Healthcare Informatics: How do you see the future—both in terms of challenges and opportunities—in the clinician workflow space?

Matt Scantland:  Prior authorization really is an exception process.  It’s a hoop to jump through after a doctor has already made a treatment decision.  Now that we’ve laid these electronic tracks between the pharmacy, the doctor’s office, and the health plan—and we have aligned business interests between them—we can now pivot the process to be something that happens at the point of prescribing.  The doctor can do a better job of writing that prescription in the first place.  He can understand the coverage criteria right then and there and write a prescription that stays within that criteria.  So then, by the time the patient gets to the pharmacy, they are, by definition, picking up a medication that can be dispensed and will be covered by the insurance plan.
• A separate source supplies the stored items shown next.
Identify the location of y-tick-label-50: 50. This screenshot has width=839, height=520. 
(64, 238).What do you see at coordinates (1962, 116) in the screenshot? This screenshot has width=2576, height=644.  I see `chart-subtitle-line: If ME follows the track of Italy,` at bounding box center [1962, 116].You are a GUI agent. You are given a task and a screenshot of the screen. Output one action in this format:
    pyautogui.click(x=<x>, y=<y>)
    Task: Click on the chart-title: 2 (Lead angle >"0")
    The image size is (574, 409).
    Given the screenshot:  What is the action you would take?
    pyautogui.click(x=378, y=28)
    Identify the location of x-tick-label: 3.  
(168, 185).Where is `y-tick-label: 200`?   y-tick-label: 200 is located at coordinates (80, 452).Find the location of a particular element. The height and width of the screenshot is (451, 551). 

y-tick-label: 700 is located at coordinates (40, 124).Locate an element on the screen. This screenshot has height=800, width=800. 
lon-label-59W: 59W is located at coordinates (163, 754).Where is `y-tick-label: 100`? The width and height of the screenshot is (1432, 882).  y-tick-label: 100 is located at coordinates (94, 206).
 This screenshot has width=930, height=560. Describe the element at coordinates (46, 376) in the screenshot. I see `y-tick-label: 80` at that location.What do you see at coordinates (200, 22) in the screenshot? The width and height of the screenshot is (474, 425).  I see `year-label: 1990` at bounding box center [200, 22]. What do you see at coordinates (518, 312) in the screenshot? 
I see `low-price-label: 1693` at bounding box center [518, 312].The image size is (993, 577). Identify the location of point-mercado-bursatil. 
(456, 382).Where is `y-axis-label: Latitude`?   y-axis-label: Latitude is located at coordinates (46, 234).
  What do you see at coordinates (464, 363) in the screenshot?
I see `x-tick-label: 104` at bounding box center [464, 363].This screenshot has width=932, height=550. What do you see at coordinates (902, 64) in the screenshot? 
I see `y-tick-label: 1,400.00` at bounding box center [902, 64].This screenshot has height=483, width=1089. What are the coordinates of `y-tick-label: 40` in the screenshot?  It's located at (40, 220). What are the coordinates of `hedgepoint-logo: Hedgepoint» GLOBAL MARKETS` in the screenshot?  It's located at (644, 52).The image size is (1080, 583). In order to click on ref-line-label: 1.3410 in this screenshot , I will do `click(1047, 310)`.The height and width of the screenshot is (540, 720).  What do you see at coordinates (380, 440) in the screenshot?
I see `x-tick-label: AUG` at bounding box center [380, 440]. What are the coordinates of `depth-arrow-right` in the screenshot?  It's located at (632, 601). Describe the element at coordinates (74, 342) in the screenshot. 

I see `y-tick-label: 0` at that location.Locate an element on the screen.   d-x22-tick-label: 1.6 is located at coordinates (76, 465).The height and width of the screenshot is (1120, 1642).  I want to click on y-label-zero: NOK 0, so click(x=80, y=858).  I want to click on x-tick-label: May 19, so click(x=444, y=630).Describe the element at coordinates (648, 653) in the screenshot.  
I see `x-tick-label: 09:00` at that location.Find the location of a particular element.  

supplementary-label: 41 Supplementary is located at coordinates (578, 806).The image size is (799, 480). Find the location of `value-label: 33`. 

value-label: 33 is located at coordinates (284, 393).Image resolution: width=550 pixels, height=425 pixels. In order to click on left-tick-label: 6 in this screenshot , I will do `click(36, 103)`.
If we can do that in a way where we manage the trade-offs between the efficacy of the drug and its cost, we’re doing a better job to solve why prior authorization exists in the first place.  But we’re doing it in a way that adds value to the practice of medicine.  We have built our business on the basis of making the practice of medicine and the clinical workflow a little bit easier.  And that’s what we’ll continue doing.